Say how many of the lines below contain the word "options"; nothing else belongs in the answer.

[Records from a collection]
* * * *

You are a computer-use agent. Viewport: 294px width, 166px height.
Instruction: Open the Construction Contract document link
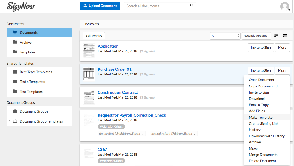[118, 92]
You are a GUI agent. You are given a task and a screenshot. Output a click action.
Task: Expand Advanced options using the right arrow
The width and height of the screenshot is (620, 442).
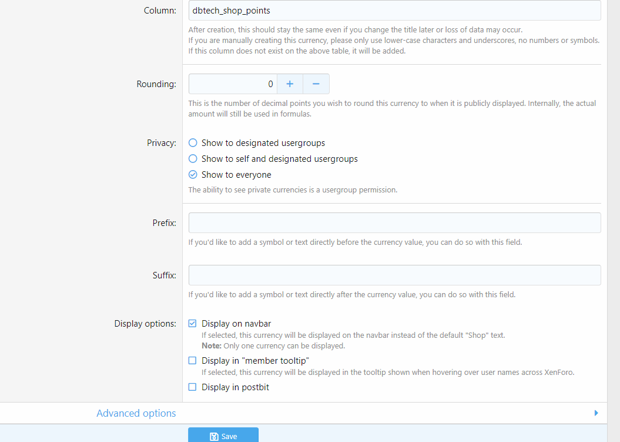click(x=596, y=413)
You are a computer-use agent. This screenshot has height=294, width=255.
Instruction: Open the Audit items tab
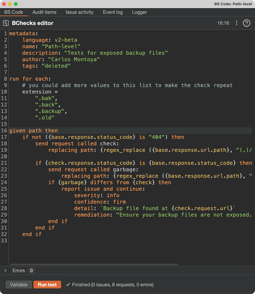44,12
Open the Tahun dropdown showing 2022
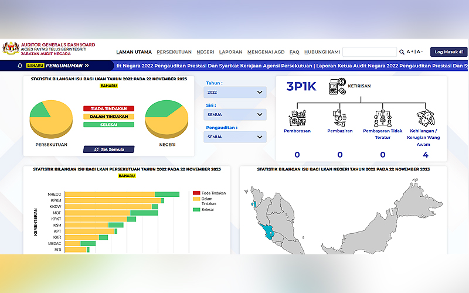 point(235,93)
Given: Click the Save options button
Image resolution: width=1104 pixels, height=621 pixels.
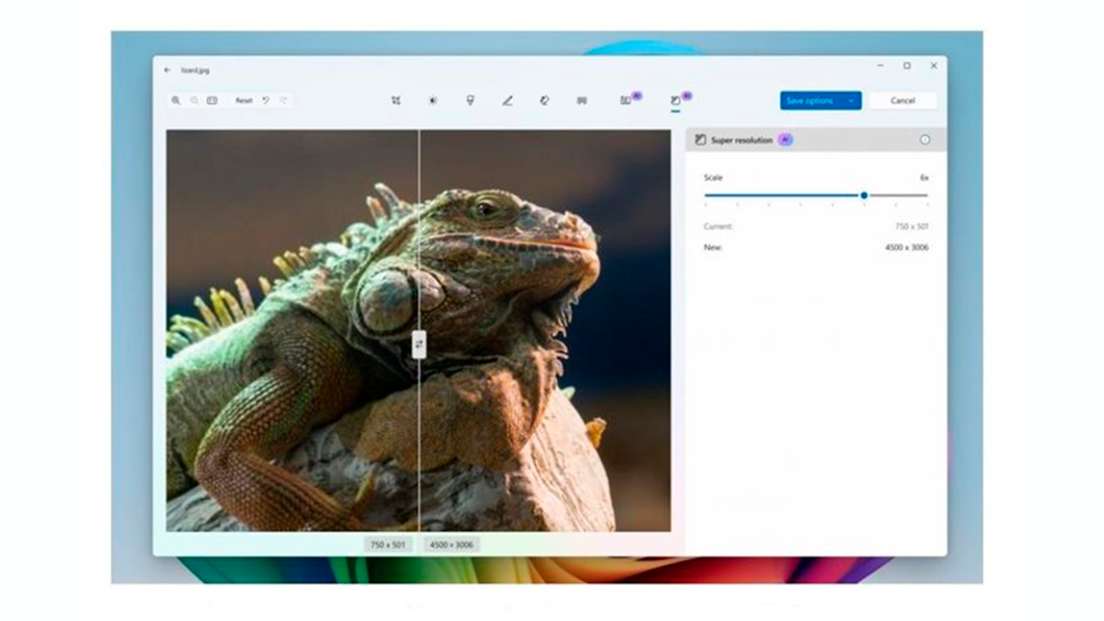Looking at the screenshot, I should [809, 101].
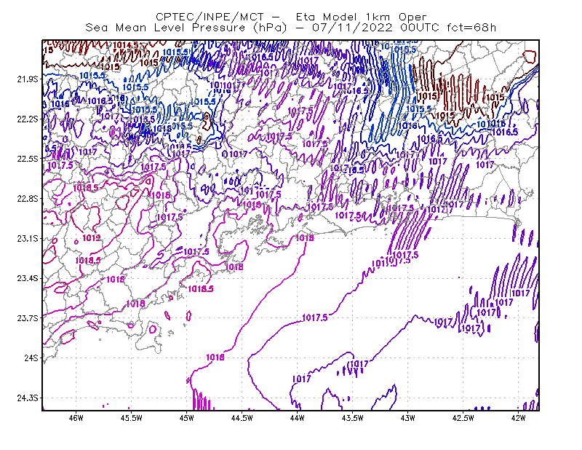The height and width of the screenshot is (450, 582).
Task: Select the 46W longitude axis label
Action: pos(76,418)
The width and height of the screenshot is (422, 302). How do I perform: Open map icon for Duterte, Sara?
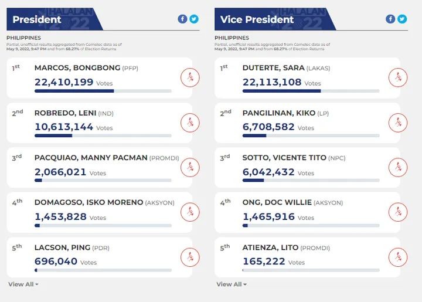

* * * *

**OUTPUT OF THE TASK**. 2